>>>>
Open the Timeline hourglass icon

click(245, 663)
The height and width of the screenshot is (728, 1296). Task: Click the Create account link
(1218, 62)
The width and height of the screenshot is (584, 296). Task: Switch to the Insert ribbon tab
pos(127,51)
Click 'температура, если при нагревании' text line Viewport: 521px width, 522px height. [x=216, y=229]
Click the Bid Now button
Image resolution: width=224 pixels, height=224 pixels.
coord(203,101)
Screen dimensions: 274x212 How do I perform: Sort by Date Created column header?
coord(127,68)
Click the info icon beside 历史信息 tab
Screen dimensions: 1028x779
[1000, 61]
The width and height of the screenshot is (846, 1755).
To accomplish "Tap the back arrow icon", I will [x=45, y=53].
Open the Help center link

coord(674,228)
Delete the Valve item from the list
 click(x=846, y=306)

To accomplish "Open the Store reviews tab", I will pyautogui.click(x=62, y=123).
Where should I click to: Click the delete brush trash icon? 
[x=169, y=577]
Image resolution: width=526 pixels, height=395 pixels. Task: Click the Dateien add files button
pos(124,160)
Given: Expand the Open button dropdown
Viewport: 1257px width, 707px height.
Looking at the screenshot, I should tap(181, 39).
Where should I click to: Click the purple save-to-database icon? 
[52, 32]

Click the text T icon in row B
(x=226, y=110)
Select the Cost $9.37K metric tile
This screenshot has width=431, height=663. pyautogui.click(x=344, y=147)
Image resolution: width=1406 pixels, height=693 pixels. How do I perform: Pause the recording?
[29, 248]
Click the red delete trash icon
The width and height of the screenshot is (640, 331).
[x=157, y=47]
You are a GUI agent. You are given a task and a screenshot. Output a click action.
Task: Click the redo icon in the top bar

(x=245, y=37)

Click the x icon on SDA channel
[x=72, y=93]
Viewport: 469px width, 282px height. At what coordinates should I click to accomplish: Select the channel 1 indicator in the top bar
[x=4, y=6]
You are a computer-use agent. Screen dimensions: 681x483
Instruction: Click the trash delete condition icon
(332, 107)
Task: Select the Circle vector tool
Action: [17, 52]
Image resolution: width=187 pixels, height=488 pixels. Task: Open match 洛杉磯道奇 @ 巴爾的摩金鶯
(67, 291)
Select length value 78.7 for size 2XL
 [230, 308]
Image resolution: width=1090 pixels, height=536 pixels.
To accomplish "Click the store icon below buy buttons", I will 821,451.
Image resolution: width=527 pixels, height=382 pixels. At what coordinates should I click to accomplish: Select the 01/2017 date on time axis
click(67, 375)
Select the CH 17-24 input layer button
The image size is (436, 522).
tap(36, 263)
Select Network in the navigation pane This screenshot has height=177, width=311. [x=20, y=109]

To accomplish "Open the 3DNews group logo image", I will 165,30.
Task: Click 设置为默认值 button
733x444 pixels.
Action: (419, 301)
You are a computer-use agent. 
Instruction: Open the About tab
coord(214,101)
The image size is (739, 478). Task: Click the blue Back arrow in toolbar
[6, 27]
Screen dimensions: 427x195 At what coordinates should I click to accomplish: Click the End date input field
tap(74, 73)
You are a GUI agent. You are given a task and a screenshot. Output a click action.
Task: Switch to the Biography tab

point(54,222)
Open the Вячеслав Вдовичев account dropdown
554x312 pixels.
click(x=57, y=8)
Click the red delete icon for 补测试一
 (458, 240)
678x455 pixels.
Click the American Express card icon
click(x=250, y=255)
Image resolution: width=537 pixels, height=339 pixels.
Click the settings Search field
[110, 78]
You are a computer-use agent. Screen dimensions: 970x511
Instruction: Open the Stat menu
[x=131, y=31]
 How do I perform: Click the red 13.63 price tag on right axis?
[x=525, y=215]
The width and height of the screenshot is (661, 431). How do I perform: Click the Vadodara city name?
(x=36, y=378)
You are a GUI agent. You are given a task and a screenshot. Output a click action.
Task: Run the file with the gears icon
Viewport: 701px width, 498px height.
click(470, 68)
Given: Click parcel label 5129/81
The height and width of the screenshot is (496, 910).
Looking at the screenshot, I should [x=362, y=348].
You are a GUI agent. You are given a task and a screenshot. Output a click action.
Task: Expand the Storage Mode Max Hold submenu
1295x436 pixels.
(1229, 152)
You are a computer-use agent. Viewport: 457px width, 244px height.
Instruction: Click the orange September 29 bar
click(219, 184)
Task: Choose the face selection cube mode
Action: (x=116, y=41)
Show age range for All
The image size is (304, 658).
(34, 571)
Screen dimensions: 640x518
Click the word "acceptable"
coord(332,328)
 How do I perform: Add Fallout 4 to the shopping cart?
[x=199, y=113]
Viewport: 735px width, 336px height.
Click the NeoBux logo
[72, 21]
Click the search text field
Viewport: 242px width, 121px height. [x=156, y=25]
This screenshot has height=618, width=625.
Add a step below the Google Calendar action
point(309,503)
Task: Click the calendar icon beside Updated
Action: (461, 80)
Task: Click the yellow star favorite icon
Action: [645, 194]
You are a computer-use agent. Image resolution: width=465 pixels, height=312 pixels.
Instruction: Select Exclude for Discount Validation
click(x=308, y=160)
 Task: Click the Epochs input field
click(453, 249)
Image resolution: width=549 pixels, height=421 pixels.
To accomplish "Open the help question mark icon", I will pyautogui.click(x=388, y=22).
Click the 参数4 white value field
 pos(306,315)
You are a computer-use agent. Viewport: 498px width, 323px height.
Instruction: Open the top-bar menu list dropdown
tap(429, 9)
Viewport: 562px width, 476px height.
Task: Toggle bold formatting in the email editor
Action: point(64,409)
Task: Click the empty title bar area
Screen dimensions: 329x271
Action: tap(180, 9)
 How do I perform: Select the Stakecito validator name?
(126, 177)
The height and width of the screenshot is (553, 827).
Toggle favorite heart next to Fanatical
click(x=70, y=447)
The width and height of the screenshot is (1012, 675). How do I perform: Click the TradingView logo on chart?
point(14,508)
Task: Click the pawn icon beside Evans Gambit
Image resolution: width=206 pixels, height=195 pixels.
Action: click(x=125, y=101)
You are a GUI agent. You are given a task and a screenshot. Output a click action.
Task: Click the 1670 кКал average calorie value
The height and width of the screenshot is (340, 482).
<<<<
From the material above, return every line that contains "Expand".

Given: Expand the Open button dropdown
Task: Expand the Storage Mode Max Hold submenu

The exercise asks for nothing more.